-------- Data listing
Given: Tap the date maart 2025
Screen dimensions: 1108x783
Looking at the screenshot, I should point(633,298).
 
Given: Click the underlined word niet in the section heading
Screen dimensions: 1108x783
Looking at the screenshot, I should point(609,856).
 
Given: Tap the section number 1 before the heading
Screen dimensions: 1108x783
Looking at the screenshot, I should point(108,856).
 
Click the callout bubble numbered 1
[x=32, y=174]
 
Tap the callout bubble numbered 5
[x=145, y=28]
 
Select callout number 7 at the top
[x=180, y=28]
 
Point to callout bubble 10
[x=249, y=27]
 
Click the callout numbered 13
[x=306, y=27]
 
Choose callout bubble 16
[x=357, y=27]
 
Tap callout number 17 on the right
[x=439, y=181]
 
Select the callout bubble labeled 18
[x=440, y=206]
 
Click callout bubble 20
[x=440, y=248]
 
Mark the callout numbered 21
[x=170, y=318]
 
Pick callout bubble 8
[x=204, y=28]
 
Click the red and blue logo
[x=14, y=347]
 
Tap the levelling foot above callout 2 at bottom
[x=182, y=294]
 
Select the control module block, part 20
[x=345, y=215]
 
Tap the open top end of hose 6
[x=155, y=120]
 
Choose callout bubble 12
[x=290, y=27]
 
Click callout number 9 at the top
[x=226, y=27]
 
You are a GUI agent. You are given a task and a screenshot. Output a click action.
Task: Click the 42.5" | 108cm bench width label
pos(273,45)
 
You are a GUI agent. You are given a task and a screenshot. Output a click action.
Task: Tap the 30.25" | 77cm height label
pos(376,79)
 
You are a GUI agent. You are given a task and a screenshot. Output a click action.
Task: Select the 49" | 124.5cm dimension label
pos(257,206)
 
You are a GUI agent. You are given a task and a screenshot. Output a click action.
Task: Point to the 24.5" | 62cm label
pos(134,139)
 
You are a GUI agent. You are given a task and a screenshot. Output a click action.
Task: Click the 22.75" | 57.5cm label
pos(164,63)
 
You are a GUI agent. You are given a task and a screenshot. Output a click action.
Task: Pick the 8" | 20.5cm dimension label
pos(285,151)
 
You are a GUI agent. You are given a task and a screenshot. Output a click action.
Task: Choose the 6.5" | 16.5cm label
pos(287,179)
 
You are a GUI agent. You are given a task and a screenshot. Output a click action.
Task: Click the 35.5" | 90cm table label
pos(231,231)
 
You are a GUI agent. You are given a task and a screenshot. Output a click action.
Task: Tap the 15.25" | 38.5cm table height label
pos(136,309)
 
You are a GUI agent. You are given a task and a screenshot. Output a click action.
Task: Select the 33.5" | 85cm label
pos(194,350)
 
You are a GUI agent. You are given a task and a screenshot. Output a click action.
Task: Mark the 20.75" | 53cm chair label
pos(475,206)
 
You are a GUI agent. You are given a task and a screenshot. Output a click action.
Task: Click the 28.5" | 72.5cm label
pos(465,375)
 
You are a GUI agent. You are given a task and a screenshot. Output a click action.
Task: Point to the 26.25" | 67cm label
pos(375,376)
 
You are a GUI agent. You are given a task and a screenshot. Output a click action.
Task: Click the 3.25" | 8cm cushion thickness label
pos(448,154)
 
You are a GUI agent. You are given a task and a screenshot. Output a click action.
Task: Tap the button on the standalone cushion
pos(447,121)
----------------
-------- Data listing
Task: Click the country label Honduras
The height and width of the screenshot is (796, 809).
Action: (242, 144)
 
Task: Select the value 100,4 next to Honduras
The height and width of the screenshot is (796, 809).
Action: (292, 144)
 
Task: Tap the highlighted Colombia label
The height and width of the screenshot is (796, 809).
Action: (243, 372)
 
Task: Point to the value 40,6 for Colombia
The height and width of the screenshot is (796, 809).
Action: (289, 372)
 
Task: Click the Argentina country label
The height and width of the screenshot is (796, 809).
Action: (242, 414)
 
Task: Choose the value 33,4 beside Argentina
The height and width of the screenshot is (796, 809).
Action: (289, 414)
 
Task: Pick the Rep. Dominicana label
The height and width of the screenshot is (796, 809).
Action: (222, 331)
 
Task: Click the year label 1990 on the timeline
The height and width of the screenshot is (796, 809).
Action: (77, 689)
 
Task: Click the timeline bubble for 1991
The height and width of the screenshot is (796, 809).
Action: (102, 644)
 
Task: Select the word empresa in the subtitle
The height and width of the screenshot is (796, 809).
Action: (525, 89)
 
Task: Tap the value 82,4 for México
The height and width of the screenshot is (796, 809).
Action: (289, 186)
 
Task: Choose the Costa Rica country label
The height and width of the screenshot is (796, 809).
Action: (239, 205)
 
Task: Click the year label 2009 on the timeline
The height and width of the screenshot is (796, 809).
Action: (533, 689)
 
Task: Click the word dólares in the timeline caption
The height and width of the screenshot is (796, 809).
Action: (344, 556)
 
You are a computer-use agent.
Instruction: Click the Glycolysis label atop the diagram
----------------
-------- Data listing
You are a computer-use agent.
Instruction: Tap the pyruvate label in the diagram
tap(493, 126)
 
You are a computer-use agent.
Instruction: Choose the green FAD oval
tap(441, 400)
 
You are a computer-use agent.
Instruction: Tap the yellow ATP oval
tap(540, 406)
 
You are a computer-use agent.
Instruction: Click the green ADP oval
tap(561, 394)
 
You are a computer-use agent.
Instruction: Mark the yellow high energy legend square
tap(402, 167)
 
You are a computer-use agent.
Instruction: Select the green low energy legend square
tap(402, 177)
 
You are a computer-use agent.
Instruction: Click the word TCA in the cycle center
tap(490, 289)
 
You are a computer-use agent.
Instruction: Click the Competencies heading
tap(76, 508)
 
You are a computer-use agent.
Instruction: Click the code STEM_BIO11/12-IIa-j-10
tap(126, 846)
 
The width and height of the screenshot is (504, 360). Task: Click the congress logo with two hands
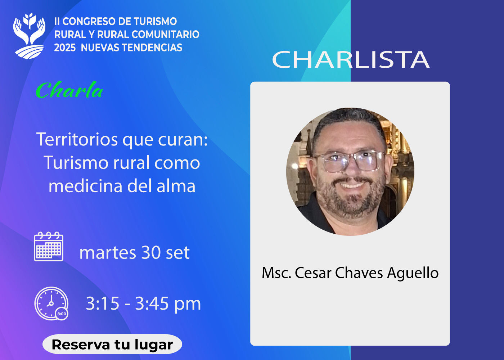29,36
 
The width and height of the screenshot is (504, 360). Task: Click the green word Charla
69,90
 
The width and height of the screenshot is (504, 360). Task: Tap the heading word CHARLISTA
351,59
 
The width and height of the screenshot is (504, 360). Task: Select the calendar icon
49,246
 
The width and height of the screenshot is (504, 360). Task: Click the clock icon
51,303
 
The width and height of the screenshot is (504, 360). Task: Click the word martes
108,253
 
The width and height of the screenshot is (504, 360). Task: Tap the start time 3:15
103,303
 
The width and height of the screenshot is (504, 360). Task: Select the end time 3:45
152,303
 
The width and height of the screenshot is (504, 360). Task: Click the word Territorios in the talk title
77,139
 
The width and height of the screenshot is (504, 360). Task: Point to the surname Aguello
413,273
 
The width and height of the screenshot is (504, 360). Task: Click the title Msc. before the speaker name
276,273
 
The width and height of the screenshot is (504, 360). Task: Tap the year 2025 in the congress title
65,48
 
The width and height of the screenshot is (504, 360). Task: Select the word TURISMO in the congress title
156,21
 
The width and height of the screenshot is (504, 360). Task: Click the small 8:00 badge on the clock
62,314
----------------
Please copy verbatim the lines of the records starting at the line containing "Tap the levelling" and ending at the line containing "pos(273,45)", including both of those lines.

Tap the levelling foot above callout 2 at bottom
[x=182, y=294]
 
Select the control module block, part 20
[x=345, y=215]
 
Tap the open top end of hose 6
[x=155, y=120]
 
Choose callout bubble 12
[x=290, y=27]
 
Click callout number 9 at the top
[x=226, y=27]
 
You are a GUI agent. You are given a task and a screenshot. Output a click action.
Task: Click the 42.5" | 108cm bench width label
pos(273,45)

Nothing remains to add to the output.